Copy each of the following items line for line, with no changes.

## start

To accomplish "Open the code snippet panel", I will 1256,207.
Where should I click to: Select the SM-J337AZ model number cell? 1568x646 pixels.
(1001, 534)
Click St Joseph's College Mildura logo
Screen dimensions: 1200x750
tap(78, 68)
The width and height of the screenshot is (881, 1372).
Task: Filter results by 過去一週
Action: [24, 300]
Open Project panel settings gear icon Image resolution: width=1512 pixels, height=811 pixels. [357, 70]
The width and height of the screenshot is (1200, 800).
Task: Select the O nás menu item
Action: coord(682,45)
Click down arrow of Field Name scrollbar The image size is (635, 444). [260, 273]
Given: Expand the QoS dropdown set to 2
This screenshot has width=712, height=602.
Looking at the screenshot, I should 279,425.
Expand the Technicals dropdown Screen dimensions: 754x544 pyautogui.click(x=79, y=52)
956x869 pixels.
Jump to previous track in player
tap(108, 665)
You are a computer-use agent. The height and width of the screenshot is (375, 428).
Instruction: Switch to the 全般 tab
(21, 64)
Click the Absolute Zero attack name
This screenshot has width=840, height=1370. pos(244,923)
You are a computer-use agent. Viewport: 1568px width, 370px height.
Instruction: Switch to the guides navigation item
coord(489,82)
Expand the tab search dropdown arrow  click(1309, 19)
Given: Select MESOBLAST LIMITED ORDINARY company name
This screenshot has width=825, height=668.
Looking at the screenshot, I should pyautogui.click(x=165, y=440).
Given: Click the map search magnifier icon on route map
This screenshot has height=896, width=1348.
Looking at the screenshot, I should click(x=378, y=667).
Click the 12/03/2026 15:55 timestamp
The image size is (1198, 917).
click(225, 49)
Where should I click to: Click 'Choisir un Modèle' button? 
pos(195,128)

## end

Result of this exercise
To accomplish "Open the code snippet panel", I will 1256,207.
Where should I click to: Select the SM-J337AZ model number cell? 1568x646 pixels.
(1001, 534)
Click St Joseph's College Mildura logo
Screen dimensions: 1200x750
tap(78, 68)
The width and height of the screenshot is (881, 1372).
Task: Filter results by 過去一週
Action: [24, 300]
Open Project panel settings gear icon Image resolution: width=1512 pixels, height=811 pixels. [357, 70]
The width and height of the screenshot is (1200, 800).
Task: Select the O nás menu item
Action: coord(682,45)
Click down arrow of Field Name scrollbar The image size is (635, 444). [260, 273]
Given: Expand the QoS dropdown set to 2
This screenshot has width=712, height=602.
Looking at the screenshot, I should 279,425.
Expand the Technicals dropdown Screen dimensions: 754x544 pyautogui.click(x=79, y=52)
956x869 pixels.
Jump to previous track in player
tap(108, 665)
You are a computer-use agent. The height and width of the screenshot is (375, 428).
Instruction: Switch to the 全般 tab
(21, 64)
Click the Absolute Zero attack name
This screenshot has width=840, height=1370. pos(244,923)
You are a computer-use agent. Viewport: 1568px width, 370px height.
Instruction: Switch to the guides navigation item
coord(489,82)
Expand the tab search dropdown arrow  click(1309, 19)
Given: Select MESOBLAST LIMITED ORDINARY company name
This screenshot has width=825, height=668.
Looking at the screenshot, I should pyautogui.click(x=165, y=440).
Given: Click the map search magnifier icon on route map
This screenshot has height=896, width=1348.
Looking at the screenshot, I should click(x=378, y=667).
Click the 12/03/2026 15:55 timestamp
The image size is (1198, 917).
click(225, 49)
Where should I click to: Click 'Choisir un Modèle' button? 
pos(195,128)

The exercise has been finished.